“Move,” the guard says, and I step forward.
The space expands around me in deliberate disorder, stations arranged in a way that looks chaotic at first but reveals structure the longer I observe it. Crew members move between positions with practiced efficiency, their voices overlapping in a rhythm that feels coordinated rather than noisy, each call and response fitting into a larger system that does not require central confirmation to function.
“Tracking vector shift?—”
“Compensate two degrees?—”
“Power distribution holding?—”
No one stops what they are doing, but they all notice me.
I feel it in the way voices dip slightly, in the way movements adjust just enough to acknowledge something new in the space without disrupting what is already happening.
I am not taken to the edge.
I am not confined.
I am brought directly into the center.
That is wrong.
I slow just enough to reassess, my awareness sharpening as the implication settles in.
“You sure about this?” one of the guards mutters under his breath.

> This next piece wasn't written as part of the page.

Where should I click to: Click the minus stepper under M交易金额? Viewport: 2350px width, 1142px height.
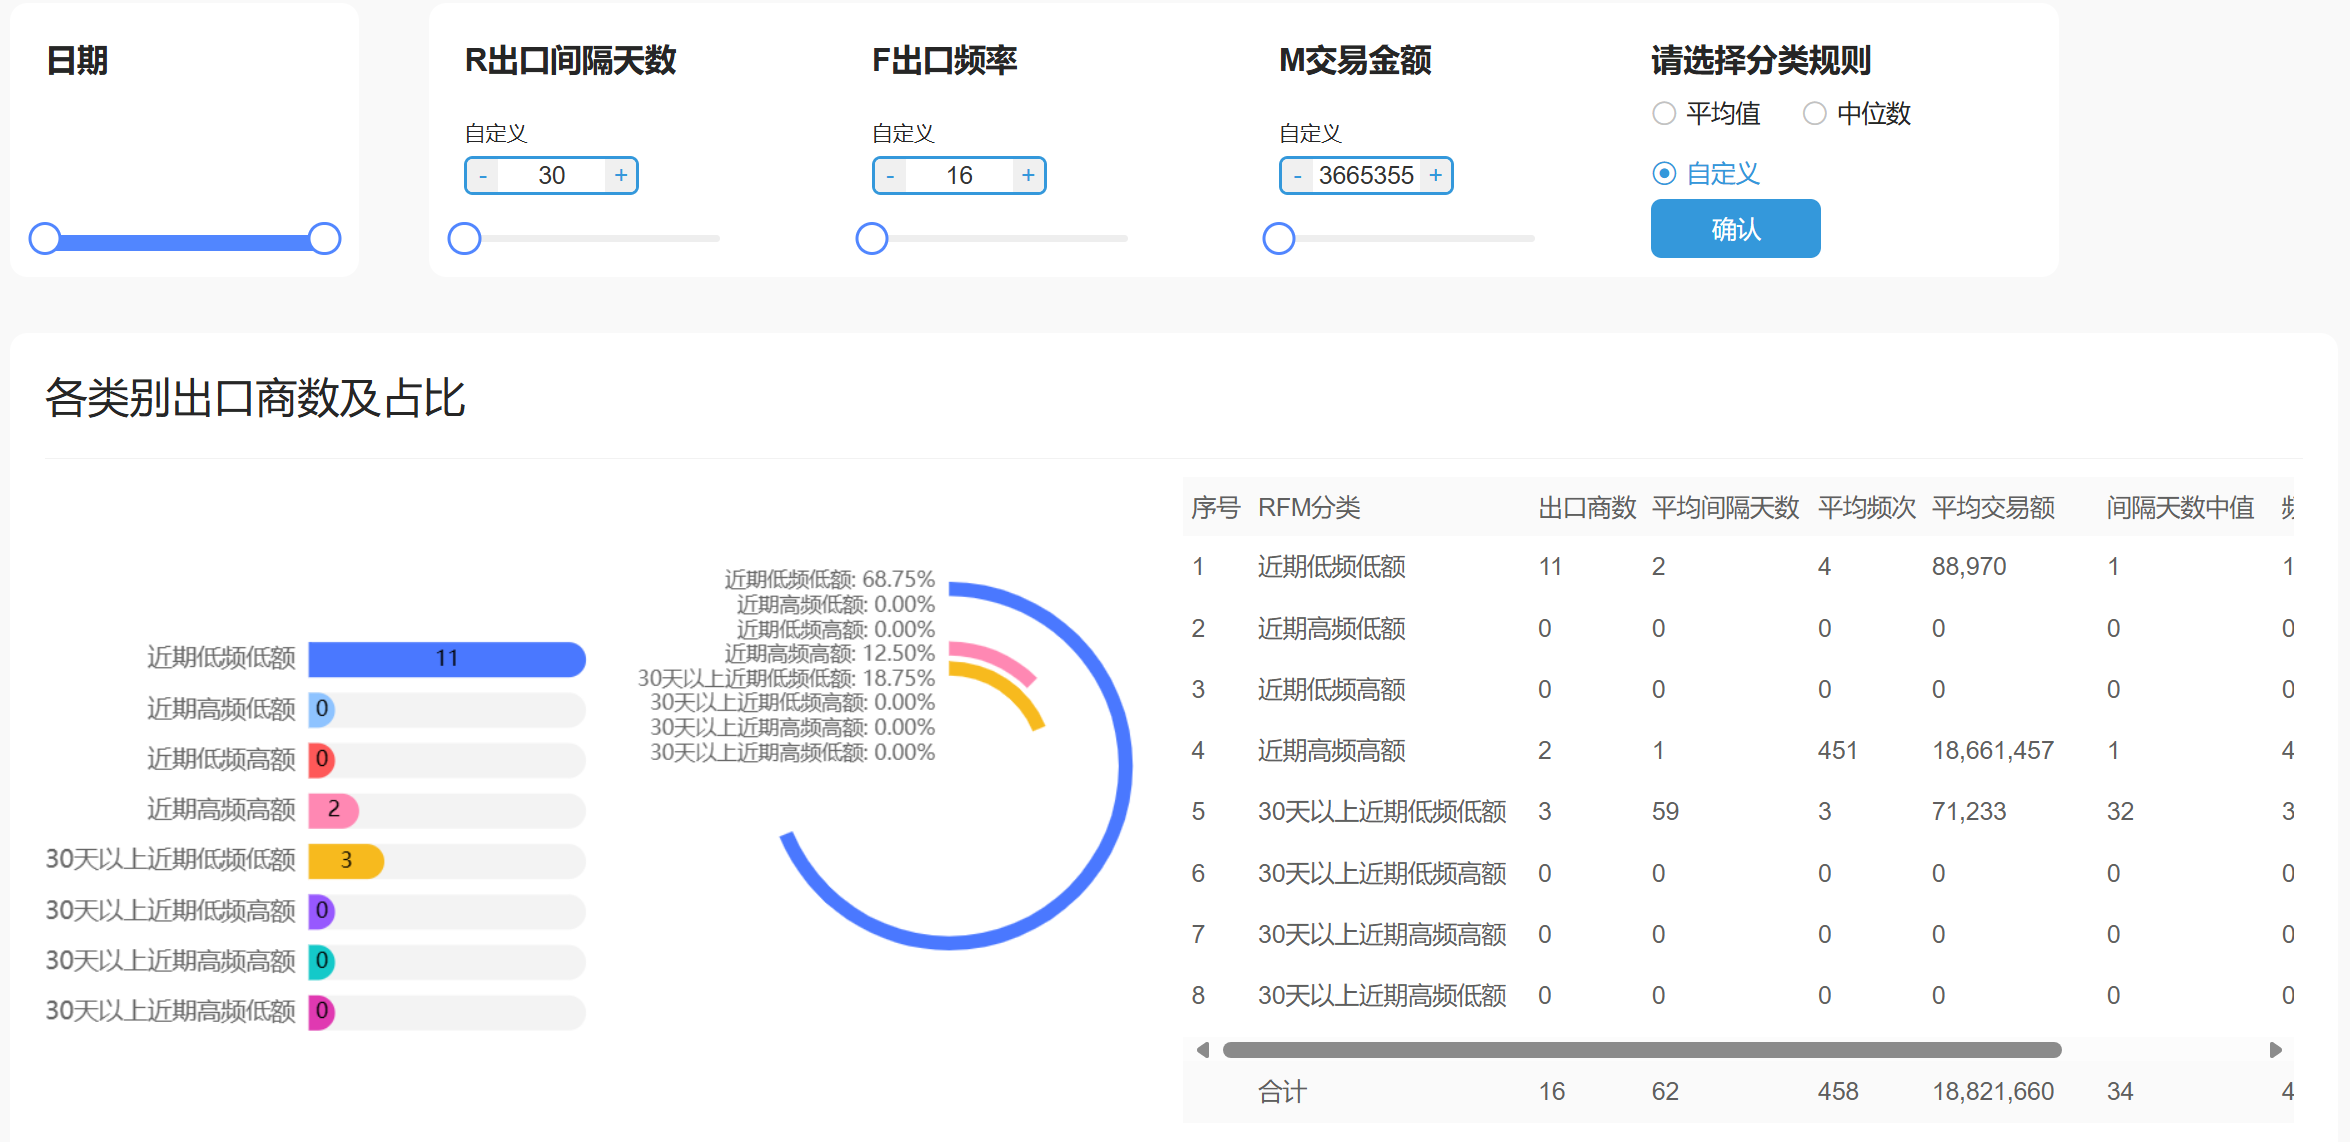(1296, 174)
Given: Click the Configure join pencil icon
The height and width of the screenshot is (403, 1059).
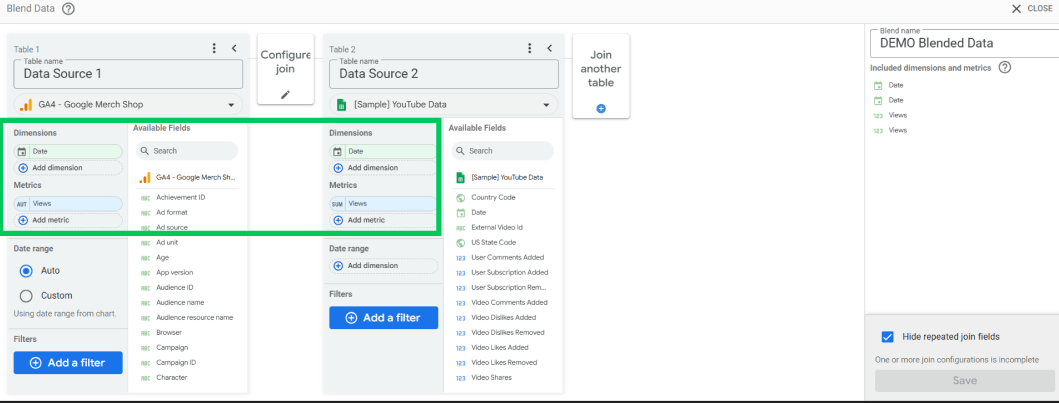Looking at the screenshot, I should (285, 94).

“Orders,” the other replies.
That word lands with more weight than anything else.
Orders.
From him.
I lift my gaze.
Tyrok stands at the forward command position, one hand resting against the edge of a console as he studies the projection in front of him. The light here is harsher, less filtered, catching along the edges of his form in sharp lines that emphasize rather than soften what he is.
“Report,” he says without turning.
“Unknown contact,” someone answers. “Closing fast.”
“Vector?”
“Intercept.”
I stop a few steps behind him, close enough to feel the heat of the systems and the stronger vibration beneath the floor, but far enough not to interfere with the movement around him.
“You’re not secured,” I say before I decide whether I should.
Several heads turn.
His expression does not change when he looks at me, but his attention sharpens.
“I’m not concerned,” he replies.
“That’s inefficient,” I say.
A quiet laugh breaks somewhere to my left, quickly suppressed.